Nanni Moretti é a maior diversão, mesmo na dor

Por Rodrigo Fonseca
Atualização:
Nanni Moretti estrela e dirige o belo "Tre Piani" Foto: Estadão

RODRIGO FONSECA Lar pra algumas das mais tonitruantes vozes autorais da indústria audiovisual, de Lucia Murat a Abderrahmane Sissako, passando por Naomi Kawase e Pablo Trapero, a Imovision promete inundar o circuito exibidor de lágrimas com "Tre Piani". É uma incursão de Nanni Moretti nas veredas do melodrama, despida de sua ironia habitual, mas tonificada por uma mirada singular sobre o desmantelo das relações familiares nos novos tempos. Foi um dos títulos de maior taxa de polêmica da disputa de Cannes em 2021. Duas décadas se passaram desde "O Quarto do Filho", filme que deu à Itália sua única Palma de Ouro neste século. E, agora, 21 anos depois, seu realizador retorna aos cinemas atrás e à frente das câmeras de seu filme de maior verve melodramática. O enredo, centrado no romance do israelense Eshkol Nevo, é um ímã de lágrimas. Na trama, três famílias que vivem em andares diferentes de um mesmo apartamento e sofrem abalos afetivos ligados a parentes ou amigos. Monica (Alba Rohrwacher), que acaba de ter um bebê, tem que lidar com o cunhado acusado de corrupção; Lucio (Riccardo Scamarcio, o Jude Law italiano, impecável em cena) é consumido pela dúvida acerca de uma possível violência sexual contra sua filha; e Dora (a ótima atriz Margherita Buy) e seu marido juiz (papel de Moretti) precisam lidar com a condenação de seu filho, por atropelamento. E cada eixo dramático desse se cruza com elegância. É difícil reter as lágrimas. E os aplausos para um diretor inquieto, que já prepara um novo filme: "Il Sol Dell'Avvenire".

Riccardo Scamarcio, o Jude Law da Itália Foto: Estadão

Aliás, na streaminguesfera, o Reserva Imovision, a plataforma que Jean Thomas Bernardini montou na pandemia, tem Moretti a rodo.
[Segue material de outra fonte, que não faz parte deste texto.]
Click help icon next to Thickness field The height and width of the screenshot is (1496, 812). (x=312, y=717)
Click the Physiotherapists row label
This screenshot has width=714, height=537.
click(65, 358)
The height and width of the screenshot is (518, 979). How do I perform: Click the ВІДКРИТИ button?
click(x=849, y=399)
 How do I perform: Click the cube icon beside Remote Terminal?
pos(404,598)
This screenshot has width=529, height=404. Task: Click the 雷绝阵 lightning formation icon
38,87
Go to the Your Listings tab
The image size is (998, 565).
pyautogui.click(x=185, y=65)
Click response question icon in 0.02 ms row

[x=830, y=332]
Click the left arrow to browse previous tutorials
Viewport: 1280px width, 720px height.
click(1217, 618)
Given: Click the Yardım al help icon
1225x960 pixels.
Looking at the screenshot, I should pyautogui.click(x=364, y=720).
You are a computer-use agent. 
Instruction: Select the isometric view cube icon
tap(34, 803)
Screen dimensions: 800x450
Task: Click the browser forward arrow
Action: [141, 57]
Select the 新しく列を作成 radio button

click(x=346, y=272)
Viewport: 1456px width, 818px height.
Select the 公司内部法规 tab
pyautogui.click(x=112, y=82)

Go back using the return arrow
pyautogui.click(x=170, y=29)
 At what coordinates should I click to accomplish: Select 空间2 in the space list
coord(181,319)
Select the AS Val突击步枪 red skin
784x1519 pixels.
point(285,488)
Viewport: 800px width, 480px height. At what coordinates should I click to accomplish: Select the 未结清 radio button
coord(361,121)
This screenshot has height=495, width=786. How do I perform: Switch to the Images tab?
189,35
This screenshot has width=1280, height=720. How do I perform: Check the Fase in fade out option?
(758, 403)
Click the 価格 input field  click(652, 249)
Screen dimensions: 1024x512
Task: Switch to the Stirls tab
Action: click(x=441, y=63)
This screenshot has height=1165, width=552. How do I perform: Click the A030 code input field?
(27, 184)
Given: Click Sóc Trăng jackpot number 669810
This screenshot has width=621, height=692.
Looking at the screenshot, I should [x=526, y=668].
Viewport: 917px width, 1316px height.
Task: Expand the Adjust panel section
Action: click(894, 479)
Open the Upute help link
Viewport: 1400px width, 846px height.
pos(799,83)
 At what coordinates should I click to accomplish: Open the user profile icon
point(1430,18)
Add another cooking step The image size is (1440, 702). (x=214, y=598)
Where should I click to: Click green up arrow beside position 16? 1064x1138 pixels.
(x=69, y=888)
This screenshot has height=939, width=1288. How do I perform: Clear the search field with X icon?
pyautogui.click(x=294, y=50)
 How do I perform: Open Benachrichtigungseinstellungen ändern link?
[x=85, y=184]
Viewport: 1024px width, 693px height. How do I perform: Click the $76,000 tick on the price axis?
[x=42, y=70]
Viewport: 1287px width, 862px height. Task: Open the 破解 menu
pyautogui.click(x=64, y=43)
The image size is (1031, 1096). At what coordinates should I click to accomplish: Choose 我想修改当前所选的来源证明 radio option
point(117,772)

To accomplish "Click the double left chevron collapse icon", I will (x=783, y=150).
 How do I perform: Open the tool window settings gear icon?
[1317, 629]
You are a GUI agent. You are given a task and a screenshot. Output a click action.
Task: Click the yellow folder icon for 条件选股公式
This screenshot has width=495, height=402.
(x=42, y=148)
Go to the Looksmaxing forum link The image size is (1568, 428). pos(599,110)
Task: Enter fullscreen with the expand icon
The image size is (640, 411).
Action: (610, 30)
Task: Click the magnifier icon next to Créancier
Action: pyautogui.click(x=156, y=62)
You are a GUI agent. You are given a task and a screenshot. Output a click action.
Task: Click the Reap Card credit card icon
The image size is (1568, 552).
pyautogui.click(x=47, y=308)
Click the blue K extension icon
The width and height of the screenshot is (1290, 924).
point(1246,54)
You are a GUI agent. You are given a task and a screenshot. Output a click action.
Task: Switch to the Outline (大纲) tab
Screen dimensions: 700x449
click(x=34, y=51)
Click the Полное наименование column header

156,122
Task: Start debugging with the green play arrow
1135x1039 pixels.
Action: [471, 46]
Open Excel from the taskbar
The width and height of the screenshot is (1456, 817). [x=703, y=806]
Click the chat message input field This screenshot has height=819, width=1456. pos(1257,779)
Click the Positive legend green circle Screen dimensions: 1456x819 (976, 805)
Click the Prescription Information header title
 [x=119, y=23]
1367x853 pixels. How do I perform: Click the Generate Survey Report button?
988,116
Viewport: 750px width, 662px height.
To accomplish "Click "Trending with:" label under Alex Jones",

Por lá é possível encontrar: "Eu Sou Autossuficiente" (1976), "Ecce Bombo" (1981), "Sonhos de Ouro" (1983) e "A Coisa" (1990). Passear por essas joias é excursionar por um dos derradeiros períodos gloriosos do cinema italiano moderno, ceifado por Silvio Berlusconi em meados dos anos 1980 e repaginado, já com resquícios de pós-modernidade, em 2008, com as vitórias de "Il Divo" e "Gomorra" em Cannes. Em 2019, a revista "Cahiers du Cinéma" incluiu "Minha Mãe" ("Mia Madre", 2015), de Moretti, entre os 10 Mais da Década, polemizando com essa (e outras) escolhas. Este comovente longa-metragem ganhou o prêmio do Júri Ecumênico de Cannes (embora merecesse mais) por seu olhar sobre conciliações (de família e de arranjos governamentais) que se mostram urgentes para a manutenção dos pulmões europeus se oxigenarem com ventos novos.